All of the conditions and rules for the Exceptional Halting Function ensure that the execution of smart contracts in Ethereum remain secure and deterministic, also so that no unexpected or potentially malicious behavior can undermine the integrity of the network.

The Normal Halting Function (H)

The Normal Halting Function H is defined as follows:

https://cdn-images-1.medium.com/max/1200/1*6FPPWGGKYFNjoNWBgk9hcg.png

In Ethereum, there are two data-returning halt operations called RETURN and REVERT, which can be used to return data from a function or revert the state of a contract to a previous state. These operations have a special function called H → Return which performs a hash on the returned data.

  • When the RETURN operation is executed, it takes an input value that represents the data to be returned to the calling function. The input value is pushed onto the stack and the RETURN instruction is executed, causing the EVM to halt execution and return the input value to the calling function.
  • When the REVERT operation is executed, it takes an input value that represents the reason for the revert and the state of the contract is reverted to the state it was prior to the current transaction execution. The input value is pushed onto the stack and the REVERT instruction is executed causing the EVM to halt execution and revert the state of the contract.

These instructions are important to the network because they play an important role in contract-contract communication. When a smart contract executes a RETURN or REVERT instruction, it can provide data as output to other contracts or external parties. This data can then be used to trigger other functions and actions on the Ethereum network. Overall, the ability of smart contracts to communicate with one another have played a huge role in the rise of decentralized applications and complex functionalities on the Ethereum Blockchain.

The Execution Cycle (O)

The O function is an iterative function that is used to calculate the total gas cost of executing a sequence of EVM operations, it is defined as follows:

https://cdn-images-1.medium.com/max/1200/1*Dr7F2gpocs4NC7oCvL-B6g.png

This function takes the opcode of the operation being executed, and the gas cost associated with that opcode. For example, the opcode for the ADD operation has a gas cost of 3, so O(ADD) = 3. It is also important to know how the stack is manipulated in this process. The opcode ADD instructs the EVM to pop the top two items off the stack, add them together, and push the result back onto the stack.

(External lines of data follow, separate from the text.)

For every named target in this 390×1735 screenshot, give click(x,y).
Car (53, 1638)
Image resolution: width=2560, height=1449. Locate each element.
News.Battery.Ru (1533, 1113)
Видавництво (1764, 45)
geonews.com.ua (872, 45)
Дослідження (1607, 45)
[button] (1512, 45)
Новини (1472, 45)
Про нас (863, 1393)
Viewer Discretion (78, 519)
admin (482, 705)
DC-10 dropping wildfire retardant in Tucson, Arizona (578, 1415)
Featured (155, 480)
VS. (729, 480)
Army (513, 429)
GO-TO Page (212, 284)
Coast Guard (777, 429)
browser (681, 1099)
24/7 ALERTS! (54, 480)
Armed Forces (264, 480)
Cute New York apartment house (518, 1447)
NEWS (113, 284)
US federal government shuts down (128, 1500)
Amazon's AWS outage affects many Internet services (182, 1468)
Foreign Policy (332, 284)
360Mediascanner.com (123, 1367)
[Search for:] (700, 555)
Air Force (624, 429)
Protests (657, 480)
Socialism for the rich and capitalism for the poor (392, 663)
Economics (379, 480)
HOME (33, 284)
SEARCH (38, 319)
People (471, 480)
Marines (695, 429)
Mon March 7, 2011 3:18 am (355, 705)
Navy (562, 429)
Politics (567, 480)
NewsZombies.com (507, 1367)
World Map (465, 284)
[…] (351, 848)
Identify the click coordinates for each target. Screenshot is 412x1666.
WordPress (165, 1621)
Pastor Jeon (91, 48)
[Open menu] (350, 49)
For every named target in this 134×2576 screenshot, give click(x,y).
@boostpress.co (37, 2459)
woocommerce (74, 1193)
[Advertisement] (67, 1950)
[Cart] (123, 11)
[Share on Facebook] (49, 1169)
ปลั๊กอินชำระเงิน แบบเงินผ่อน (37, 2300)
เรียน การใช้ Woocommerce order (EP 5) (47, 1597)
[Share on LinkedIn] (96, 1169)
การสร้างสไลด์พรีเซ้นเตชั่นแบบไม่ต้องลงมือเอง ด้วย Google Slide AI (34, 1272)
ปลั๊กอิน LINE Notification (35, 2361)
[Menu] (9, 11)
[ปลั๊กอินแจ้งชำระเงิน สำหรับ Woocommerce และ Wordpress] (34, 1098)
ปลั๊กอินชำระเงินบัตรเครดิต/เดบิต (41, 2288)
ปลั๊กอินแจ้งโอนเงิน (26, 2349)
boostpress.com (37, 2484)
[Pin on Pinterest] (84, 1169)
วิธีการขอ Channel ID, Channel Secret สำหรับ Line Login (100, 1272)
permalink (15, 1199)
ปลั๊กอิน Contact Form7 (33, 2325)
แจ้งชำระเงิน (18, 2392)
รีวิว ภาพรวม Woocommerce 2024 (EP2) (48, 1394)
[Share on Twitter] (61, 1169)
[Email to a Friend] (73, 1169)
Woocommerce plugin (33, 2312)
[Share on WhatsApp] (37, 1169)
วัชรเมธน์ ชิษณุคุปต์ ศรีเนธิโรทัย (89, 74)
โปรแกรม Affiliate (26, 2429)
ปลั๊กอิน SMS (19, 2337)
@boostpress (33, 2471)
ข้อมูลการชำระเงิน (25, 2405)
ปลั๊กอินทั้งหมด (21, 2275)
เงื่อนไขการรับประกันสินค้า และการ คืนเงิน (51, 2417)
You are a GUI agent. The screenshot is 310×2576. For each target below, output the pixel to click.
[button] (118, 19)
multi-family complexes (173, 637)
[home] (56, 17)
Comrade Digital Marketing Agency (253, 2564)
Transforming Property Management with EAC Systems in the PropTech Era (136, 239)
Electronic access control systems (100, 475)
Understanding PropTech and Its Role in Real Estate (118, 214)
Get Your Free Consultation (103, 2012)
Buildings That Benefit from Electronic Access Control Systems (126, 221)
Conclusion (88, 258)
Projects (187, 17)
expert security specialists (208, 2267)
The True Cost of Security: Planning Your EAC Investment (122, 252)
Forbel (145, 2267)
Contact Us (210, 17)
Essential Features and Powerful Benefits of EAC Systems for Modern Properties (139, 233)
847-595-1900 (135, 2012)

The O function is called iteratively for each opcode in the sequence of operations being executed. For example, if the sequence of operations includes an ADD followed by another ADD, then the O function would be called for both of these operations, and such the resultant gas cost would be the sum of the individual gas costs.

Each instruction has a gas cost associated with it, and the EVM deducts gas from the total gas available to the transaction. In addition, the program counter is incremented on each cycle for most instructions (the program counter points to the current instruction being executed in the program). Then after incrementing the program counter, the EVM moves onto the next instruction in the code and continues executing.

However, there are three instructions that are exceptions to this rule. For these instructions, the EVM assumes a special function J, which is defined as follows:

https://cdn-images-1.medium.com/max/1200/1*9kqA6kf_dNoUTMF4S9KlLA.png

The J function for the three exceptions

The three exceptions to the rule are:

  1. JUMP: The J function modifies the program counter to the destination of the JUMP instruction, not incrementing it the usual amount.
  2. JUMPI: As seen earlier, this instruction is very similar to JUMP, but it will only jump to the new location if the top item on the stack is nonzero. Like JUMP, the J function modified the program counter to the destination of the JUMPI instruction, not incrementing it the usual amount.
  3. STOP: This instruction stops the execution of the program code, the J function modifies the program counter to the current instruction, which effectively prevents any further execution of the program.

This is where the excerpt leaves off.